### Work order
Take the records below and extract, word for word, the lines from the one containing "Given: Click the 53.5 vest chest cell" through the final line, inclusive. Omit pictures.

[Dataset entries]
----------

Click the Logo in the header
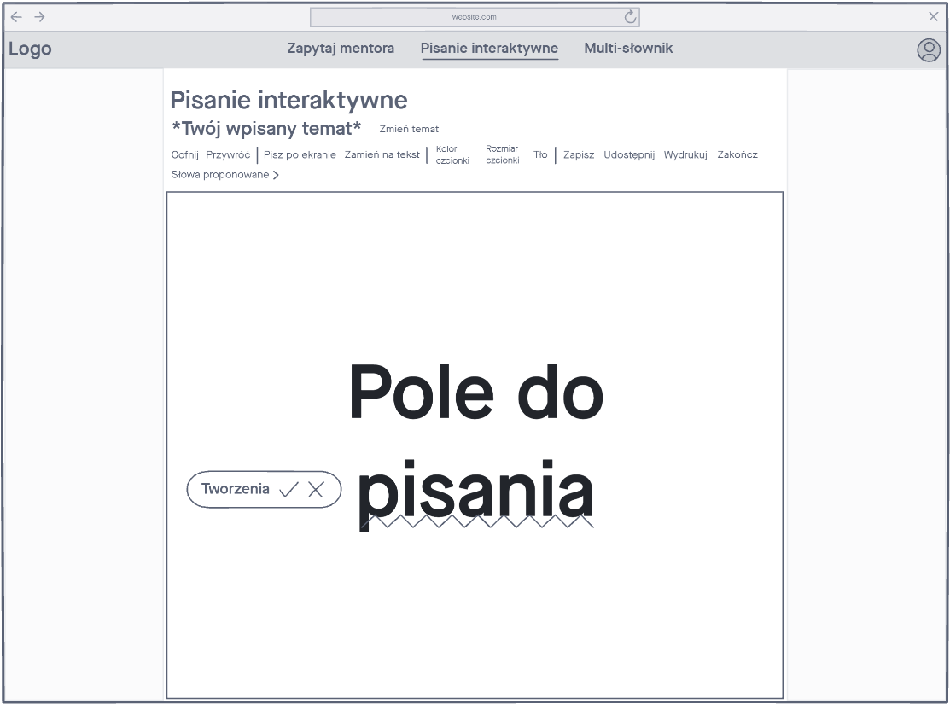Viewport: 950px width, 704px height. 30,49
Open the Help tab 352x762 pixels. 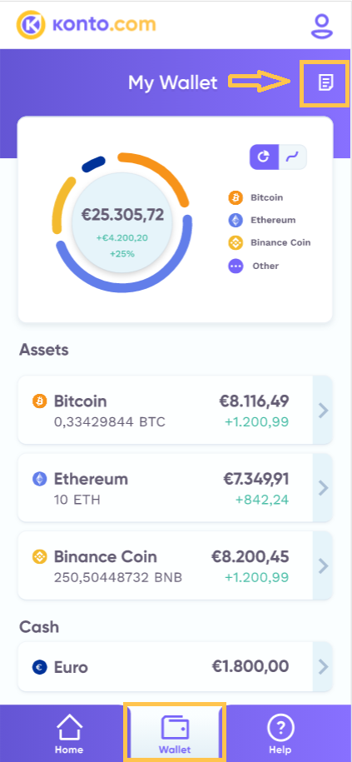pos(281,734)
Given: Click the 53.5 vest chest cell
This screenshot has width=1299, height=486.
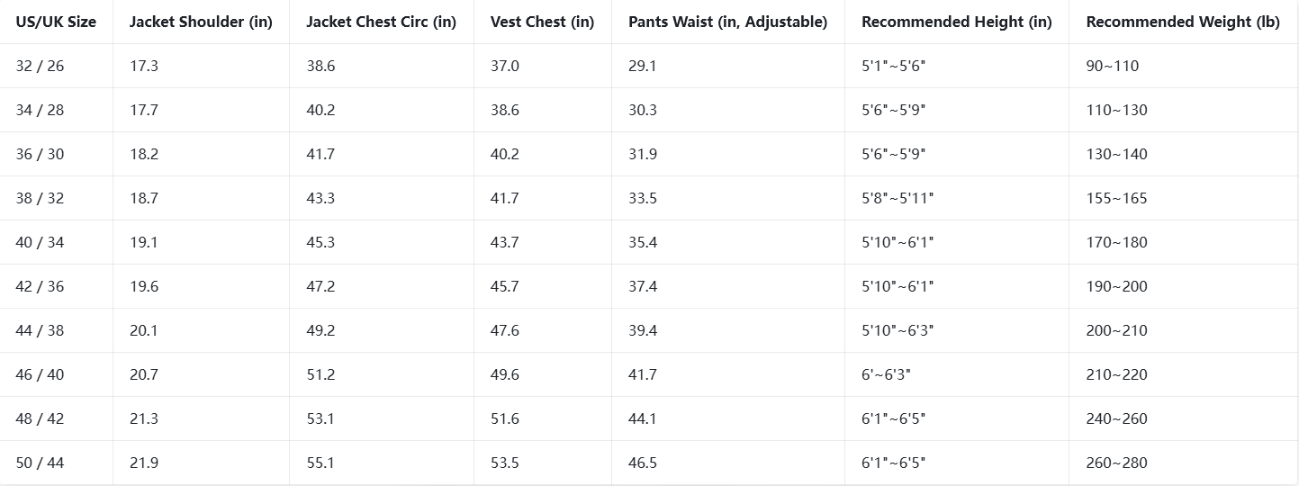Looking at the screenshot, I should (x=505, y=463).
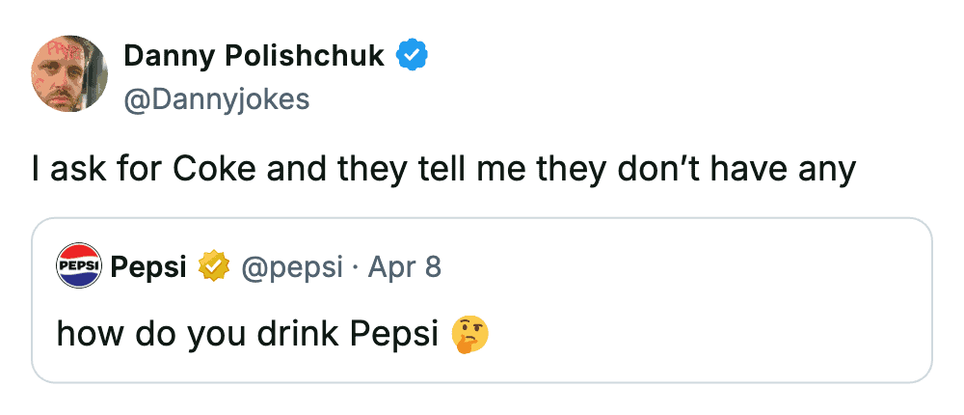Click the Pepsi logo avatar
Image resolution: width=964 pixels, height=415 pixels.
click(78, 266)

----------

### Completed task
Given: Click the 53.5 vest chest cell
This screenshot has width=1299, height=486.
Looking at the screenshot, I should (x=505, y=463).
Click the Pepsi logo avatar
Image resolution: width=964 pixels, height=415 pixels.
click(78, 266)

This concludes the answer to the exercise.